Non-dissolvable packs
BRS guidelines have previously recommended discharge as routine for
dissolvable products, and this practice was largely followed during the
audit period (figure 2, table 1).14 COVID-19 era
guidance for non-dissolvable packs also recommended discharge in
suitable patients.9 Although discharge rates were
considerably higher than in the 2016 audit (where not one of the 520
patients was discharged from the ED with a non-dissolvable pack), the
rates were still lower than for other groups (table
1).2 Patient factors and clinical concern may account
for some of this difference, reflective of the time it can take for
practice to evolve in the absence of evidence of safety to reassure the
managing clinicians. In this study, the re-presentation rate for those
with non-dissolvable packs was not significantly different to other
groups, suggesting the practice observed was safe.
It is known that patients find the insertion and presence of
non-dissolvable intranasal packs painful, and they are reluctant to have
them disturbed once in situ.7 However, unless the pack
is removed during the initial ENT review, the rates of cautery and the
preferential use of dissolvable intranasal products will be severely
restricted. Nearly half the patients presenting via the ED had a
non-dissolvable pack inserted prior to ENT review (table 2), a finding
similar to 2016. Perhaps unsurprisingly, dissolvable products were
barely used by EDs, despite the new guidelines. Acknowledging the
prominent role ED clinicians play in the management of acute
epistaxis,15 and engaging them in future practice
recommendations, will be crucial to any further shifts in clinical
practice.
Implications for clinical
practice
COVID-19 will persist within the community for some
time,16 but there appears to be no reason to return to
pre-COVID-19 epistaxis management practices. The avoidance of admission
may be of benefit to patients and the health service alike: fewer
interactions at healthcare facilities will reduce opportunities for
viral transmission, may be more convenient to patients and is less
resource intensive.
However, this must be weighed against the risk of adverse events. The
10-day re-presentation rate was taken as the primary outcome for this
study. This makes direct comparison between the admitted and discharged
cohorts challenging as factors prompting early re-presentation in the
discharged group may have occurred during the inpatient stay for the
admitted group. This may go some way to explain the higher
re-presentation rate seen in the ED discharged group at 19.5%, nearly
double that of the admitted group. This rate was also higher than the
13.9% 30-day re-presentation rate seen in 2016 (though this figure is
for the combined admitted and discharged cohorts). Importantly, most
individuals re-representing could continue to be managed as outpatients,
with only 6.8% initially discharged from ED eventually being admitted
for inpatient care. Additionally, no adverse events were reported in the
community. Given the observational nature of this study, it is not
possible to reliably generalise the findings to other groups, but it has
been shown that a greater proportion of patients with acute epistaxis
can be safely managed at home than has traditionally been the case.

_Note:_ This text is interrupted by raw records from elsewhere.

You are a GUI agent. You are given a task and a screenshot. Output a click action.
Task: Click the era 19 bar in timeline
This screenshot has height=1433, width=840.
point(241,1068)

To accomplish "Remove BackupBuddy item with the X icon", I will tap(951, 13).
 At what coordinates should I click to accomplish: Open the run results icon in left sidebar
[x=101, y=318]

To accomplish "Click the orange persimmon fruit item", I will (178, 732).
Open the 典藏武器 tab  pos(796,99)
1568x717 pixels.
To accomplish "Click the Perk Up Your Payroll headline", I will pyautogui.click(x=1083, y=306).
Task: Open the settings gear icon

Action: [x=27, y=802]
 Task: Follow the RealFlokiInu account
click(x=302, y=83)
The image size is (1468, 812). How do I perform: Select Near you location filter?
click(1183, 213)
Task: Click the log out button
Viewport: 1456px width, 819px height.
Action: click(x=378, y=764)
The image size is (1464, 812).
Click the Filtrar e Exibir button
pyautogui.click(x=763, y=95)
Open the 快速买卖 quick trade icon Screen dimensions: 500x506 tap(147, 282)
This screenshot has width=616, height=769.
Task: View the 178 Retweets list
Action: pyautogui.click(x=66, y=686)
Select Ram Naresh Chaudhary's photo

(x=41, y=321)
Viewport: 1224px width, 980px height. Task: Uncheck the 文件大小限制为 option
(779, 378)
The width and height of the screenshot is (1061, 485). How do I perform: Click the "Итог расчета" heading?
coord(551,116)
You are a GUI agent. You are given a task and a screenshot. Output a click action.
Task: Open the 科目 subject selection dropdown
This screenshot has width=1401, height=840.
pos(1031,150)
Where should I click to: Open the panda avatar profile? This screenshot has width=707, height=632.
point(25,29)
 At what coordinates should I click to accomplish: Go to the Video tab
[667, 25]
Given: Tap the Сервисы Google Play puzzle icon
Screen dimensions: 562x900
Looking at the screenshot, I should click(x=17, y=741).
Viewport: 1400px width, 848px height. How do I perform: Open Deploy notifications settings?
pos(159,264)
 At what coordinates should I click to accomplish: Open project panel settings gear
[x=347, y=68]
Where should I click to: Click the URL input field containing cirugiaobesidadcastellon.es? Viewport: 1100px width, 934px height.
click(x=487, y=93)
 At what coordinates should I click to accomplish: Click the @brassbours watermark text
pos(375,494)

Strengths and limitations of the
study
This large prospective national study gives a comprehensive view of
acute epistaxis management and is uniquely placed to learn from the
changes in practice brought about by the initial peak of the COVID-19
pandemic in the UK. Despite the pandemic disruptions, extremely high
levels of data completeness were seen.
This work is limited by its observational nature. Bleeding severity is
the most important variable not accounted for, omitted due to the
complexity in objectively assigning a grade. It is likely that cautery,
dissolvable packs and outpatient care are all associated with less
severe cases, potentially enhancing their apparent success.